13. Credit Default. A "Credit Default" shall occur (i) if Customer fails to make
full and timely payment for all amounts due (subject to paragraph (A) hereof
governing billing disputes) and/or (ii) if Customer fails to comply with a
request for security or assurance as provided in paragraph 15 hereof and such
failure remains uncorrected for five (5) days from such date or the Due Date if
applicable. In the event of a Credit Default, Company may, in addition to its
rights available to it at law and/or in equity: (i) suspend any or all Services
to Customer upon written notice; (ii) cease accepting or processing Service
Agreements or other requests for Service; and/or (iii) terminate this MSA and
any Service Agreements upon written notice. If this MSA is terminated because of
a Credit Default, all Early Termination Liability charges (defined in paragraph
7 hereof) shall apply.
14. Other Defaults and Remedies. An "Other Default" shall occur if either party
fails to perform or observe any material term or obligation, excluding payment
or right of assurance terms, contained in this MSA, and any such failure remains
uncorrected for the lesser of thirty (30) days after written notice from the
non-defaulting party or such different cure period, if any, as may be set forth
below. In the event of an Other Default by Customer, Company may, in addition to
its rights available to it at law or in equity: (i) suspend any or all Services
to Customer; (ii) cease accepting or processing Service Agreements or other
requests for Service and/or (iii) terminate this MSA. If this MSA is terminated
because of an Other Default by Customer, all Early Termination Liability charges
shall apply.
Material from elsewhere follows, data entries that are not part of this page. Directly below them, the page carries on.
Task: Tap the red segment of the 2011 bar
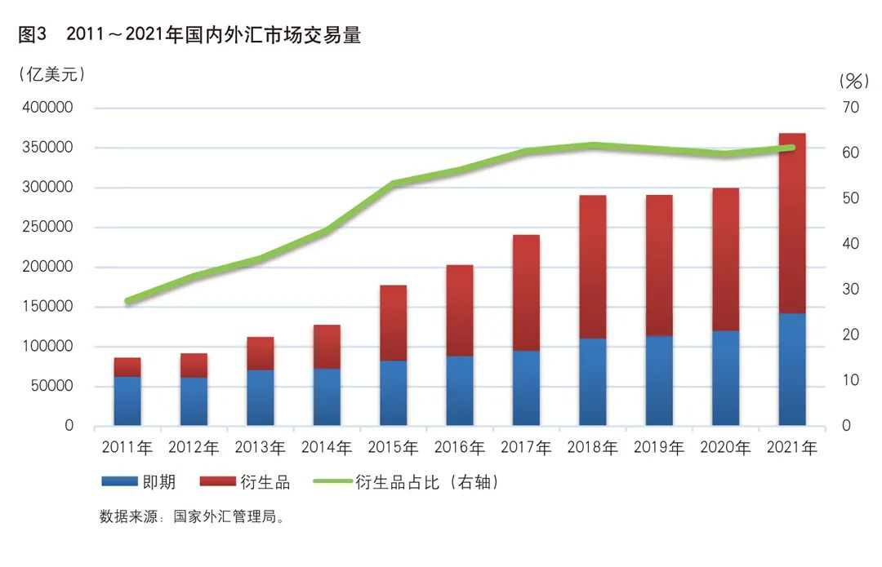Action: (x=127, y=367)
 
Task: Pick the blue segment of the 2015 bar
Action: (x=394, y=393)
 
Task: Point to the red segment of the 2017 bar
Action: (x=527, y=293)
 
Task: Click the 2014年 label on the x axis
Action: (x=327, y=447)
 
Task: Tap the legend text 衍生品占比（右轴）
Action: (x=426, y=482)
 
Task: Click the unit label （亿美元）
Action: (x=51, y=74)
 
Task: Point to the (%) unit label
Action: (x=853, y=81)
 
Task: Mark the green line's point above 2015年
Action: (x=394, y=184)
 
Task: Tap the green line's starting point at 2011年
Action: (x=127, y=301)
In the event of an Other Default by Company, Customer's remedies
are limited to its proven direct damages and the right to terminate any or all
affected Service Agreements, unless this MSA provides for exclusive remedies, in
which case Customer's remedies are exclusively as described therein. If Customer
uses the Services for any unlawful purpose or in any unlawful manner, or causes
Company to violate any applicable law, such action shall be an Other Default,
and Company shall have the right immediately to suspend and/or terminate any or
all Services hereunder without notice to Customer. A Credit Default or Other
Default shall constitute "cause" for termination.
15. Security. A) Customer agrees to the Security Deposit and/or Letter of Credit
requirements asset forth in the Service Agreement (which, if not there or
otherwise provided, shall be an amount equal to three months' service charges)
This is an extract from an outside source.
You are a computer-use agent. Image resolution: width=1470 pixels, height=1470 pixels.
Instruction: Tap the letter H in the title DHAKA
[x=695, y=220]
which shall be provided to Company upon the earlier of (i) five (5) days
following the date of this Agreement and (ii) the day prior to circuit
activation. Customer also agrees to provide the Company with financial
information including but not limited to balance sheets, income statements, and
cash-flow statements sufficient to enable the Company to determine Customer's
credit-worthiness, and Customer authorizes Company to request information from a
reporting agency for such purpose. Customer agrees that such action is not the
extension of "credit" to Customer. In the event that Customer fails to provide
Company with the required financial information, Security Deposit or Letter of
Credit prior to the beginning of the Term, the Company shall have the right to
delay activation until receipt, and in such event the term shall commence upon
receipt, and the termination date shall be extended by a period equal to such
delay.
(C) The Security Deposit or Letter of Credit, as the case may be, and as set
forth in the Service Agreement may be drawn upon by Company in accordance with
its terms. The proceeds of any drawing shall be applied to the obligations of
Customer referred to in this Agreement. In the event that the Security Deposit
or Letter of Credit or any renewal or replacement thereof is drawn upon,
Customer shall cause the Security Deposit or Letter of Credit then in effect to
be renewed or replaced such that the original amount required is fully restored.
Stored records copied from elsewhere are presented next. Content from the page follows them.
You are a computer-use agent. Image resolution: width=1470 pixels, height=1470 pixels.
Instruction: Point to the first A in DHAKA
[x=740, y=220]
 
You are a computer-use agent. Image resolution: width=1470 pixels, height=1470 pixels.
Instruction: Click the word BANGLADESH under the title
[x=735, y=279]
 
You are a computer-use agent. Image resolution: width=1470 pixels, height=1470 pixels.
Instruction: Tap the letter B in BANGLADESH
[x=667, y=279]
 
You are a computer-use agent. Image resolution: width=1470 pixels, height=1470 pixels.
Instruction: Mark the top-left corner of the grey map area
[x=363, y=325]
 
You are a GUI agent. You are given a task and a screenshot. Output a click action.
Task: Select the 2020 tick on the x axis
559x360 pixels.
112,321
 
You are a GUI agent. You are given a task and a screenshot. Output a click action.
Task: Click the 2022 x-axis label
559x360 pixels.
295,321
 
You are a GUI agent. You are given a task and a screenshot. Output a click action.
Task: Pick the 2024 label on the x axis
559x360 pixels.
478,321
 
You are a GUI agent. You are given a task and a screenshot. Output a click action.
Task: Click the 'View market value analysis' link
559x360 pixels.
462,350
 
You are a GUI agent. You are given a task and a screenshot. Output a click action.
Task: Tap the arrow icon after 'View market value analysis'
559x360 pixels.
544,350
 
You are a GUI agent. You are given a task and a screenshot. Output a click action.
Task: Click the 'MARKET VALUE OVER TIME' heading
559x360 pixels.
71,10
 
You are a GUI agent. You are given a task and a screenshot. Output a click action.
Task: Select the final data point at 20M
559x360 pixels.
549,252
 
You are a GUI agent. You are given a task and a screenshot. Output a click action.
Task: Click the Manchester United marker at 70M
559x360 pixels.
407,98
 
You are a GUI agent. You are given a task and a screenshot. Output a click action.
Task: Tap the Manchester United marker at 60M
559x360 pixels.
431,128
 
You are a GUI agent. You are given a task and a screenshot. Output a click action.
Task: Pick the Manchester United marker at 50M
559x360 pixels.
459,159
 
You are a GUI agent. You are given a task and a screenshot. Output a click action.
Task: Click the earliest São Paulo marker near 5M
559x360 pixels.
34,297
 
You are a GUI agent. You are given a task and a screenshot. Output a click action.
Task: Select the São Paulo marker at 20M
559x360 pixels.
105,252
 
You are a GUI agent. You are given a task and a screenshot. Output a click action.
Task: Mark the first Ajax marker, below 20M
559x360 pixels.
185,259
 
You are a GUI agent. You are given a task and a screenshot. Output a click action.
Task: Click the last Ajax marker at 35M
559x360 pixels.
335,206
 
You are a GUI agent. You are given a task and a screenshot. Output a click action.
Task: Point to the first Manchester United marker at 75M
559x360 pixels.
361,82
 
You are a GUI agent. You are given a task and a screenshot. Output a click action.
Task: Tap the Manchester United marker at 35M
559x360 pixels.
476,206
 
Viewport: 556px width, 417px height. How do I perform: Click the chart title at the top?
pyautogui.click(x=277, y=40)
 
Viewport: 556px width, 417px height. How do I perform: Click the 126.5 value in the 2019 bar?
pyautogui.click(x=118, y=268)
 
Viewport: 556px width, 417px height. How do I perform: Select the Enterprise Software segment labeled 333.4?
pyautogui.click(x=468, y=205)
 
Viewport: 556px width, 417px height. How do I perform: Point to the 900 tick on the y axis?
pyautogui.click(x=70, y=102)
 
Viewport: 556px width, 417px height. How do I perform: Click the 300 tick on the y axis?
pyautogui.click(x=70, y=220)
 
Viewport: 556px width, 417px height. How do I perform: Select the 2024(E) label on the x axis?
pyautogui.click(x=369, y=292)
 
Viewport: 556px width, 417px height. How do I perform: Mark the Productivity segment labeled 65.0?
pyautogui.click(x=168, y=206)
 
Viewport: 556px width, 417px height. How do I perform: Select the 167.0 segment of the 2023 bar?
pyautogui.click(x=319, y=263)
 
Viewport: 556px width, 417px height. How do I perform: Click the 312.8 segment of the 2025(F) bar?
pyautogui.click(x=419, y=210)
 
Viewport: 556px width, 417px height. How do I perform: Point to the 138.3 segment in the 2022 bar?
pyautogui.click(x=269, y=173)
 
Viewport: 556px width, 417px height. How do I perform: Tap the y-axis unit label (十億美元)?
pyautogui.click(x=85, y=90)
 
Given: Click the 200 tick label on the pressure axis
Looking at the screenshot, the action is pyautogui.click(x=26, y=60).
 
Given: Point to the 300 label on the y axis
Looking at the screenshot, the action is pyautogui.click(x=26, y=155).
Failure to deliver to the Company a renewal or replacement of the full
obligation of the Security Deposit or Letter of Credit within five (5) business
days from the date of each such drawing shall entitle the Company to draw upon
the deposit or Letter of Credit then in effect and to hold the proceeds of such
drawing as a security deposit, to be held and applied to the monthly recurring
charges for the final month(s) prior to the projected termination date, or, in
the event of termination of any Agreement prior to its projected termination
date, to the liabilities of Customer, if any, arising out of such termination.
(D) In the event that Customer fails to make payment for Services under this
agreement when due, makes an assignment for the benefit of creditors, files a
petition in bankruptcy or generally cannot pay its debts as they become due, the
Customer shall be deemed to be in material breach of this Agreement, and the
Company thereupon shall have the right to terminate or suspend service upon
three (3) days written notice to Customer.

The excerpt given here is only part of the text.